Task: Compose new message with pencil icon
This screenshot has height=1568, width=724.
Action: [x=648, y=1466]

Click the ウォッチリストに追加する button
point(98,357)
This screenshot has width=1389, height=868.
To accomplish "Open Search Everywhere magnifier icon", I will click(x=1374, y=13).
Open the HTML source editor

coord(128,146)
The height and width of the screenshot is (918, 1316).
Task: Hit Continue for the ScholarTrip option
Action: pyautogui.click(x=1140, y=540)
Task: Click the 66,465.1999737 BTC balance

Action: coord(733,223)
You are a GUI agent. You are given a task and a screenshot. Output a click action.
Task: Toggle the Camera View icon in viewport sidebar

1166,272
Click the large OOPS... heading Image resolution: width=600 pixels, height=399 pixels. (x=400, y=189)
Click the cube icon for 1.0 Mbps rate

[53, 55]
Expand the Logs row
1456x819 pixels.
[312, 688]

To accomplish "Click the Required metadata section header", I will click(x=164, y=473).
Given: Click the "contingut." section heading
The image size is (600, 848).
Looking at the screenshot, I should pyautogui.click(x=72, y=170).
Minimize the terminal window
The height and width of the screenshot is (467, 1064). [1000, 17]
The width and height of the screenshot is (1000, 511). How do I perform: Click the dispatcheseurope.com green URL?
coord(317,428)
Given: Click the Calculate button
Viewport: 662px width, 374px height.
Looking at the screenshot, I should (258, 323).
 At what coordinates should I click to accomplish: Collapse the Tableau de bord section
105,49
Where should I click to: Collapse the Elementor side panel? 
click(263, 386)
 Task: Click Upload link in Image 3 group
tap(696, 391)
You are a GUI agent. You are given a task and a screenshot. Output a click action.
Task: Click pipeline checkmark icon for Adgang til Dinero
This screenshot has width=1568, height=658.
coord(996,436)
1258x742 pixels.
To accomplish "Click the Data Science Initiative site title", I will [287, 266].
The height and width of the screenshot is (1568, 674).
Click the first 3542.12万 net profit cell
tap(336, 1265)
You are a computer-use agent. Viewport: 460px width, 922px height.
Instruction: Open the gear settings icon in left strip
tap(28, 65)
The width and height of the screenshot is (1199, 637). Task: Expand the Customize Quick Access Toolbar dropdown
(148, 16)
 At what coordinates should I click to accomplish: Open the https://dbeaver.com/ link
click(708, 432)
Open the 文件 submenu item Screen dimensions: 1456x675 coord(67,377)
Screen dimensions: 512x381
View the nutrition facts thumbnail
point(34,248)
····················
What the task requires: Reproduce each of the items above verbatim, line for line.

Written answer:
Task: Compose new message with pencil icon
This screenshot has height=1568, width=724.
Action: [x=648, y=1466]

Click the ウォッチリストに追加する button
point(98,357)
This screenshot has width=1389, height=868.
To accomplish "Open Search Everywhere magnifier icon", I will click(x=1374, y=13).
Open the HTML source editor

coord(128,146)
The height and width of the screenshot is (918, 1316).
Task: Hit Continue for the ScholarTrip option
Action: pyautogui.click(x=1140, y=540)
Task: Click the 66,465.1999737 BTC balance

Action: coord(733,223)
You are a GUI agent. You are given a task and a screenshot. Output a click action.
Task: Toggle the Camera View icon in viewport sidebar

1166,272
Click the large OOPS... heading Image resolution: width=600 pixels, height=399 pixels. (x=400, y=189)
Click the cube icon for 1.0 Mbps rate

[53, 55]
Expand the Logs row
1456x819 pixels.
[312, 688]

To accomplish "Click the Required metadata section header", I will click(x=164, y=473).
Given: Click the "contingut." section heading
The image size is (600, 848).
Looking at the screenshot, I should pyautogui.click(x=72, y=170).
Minimize the terminal window
The height and width of the screenshot is (467, 1064). [1000, 17]
The width and height of the screenshot is (1000, 511). How do I perform: Click the dispatcheseurope.com green URL?
coord(317,428)
Given: Click the Calculate button
Viewport: 662px width, 374px height.
Looking at the screenshot, I should (258, 323).
 At what coordinates should I click to accomplish: Collapse the Tableau de bord section
105,49
Where should I click to: Collapse the Elementor side panel? 
click(263, 386)
 Task: Click Upload link in Image 3 group
tap(696, 391)
You are a GUI agent. You are given a task and a screenshot. Output a click action.
Task: Click pipeline checkmark icon for Adgang til Dinero
This screenshot has width=1568, height=658.
coord(996,436)
1258x742 pixels.
To accomplish "Click the Data Science Initiative site title", I will [287, 266].
The height and width of the screenshot is (1568, 674).
Click the first 3542.12万 net profit cell
tap(336, 1265)
You are a computer-use agent. Viewport: 460px width, 922px height.
Instruction: Open the gear settings icon in left strip
tap(28, 65)
The width and height of the screenshot is (1199, 637). Task: Expand the Customize Quick Access Toolbar dropdown
(148, 16)
 At what coordinates should I click to accomplish: Open the https://dbeaver.com/ link
click(708, 432)
Open the 文件 submenu item Screen dimensions: 1456x675 coord(67,377)
Screen dimensions: 512x381
View the nutrition facts thumbnail
point(34,248)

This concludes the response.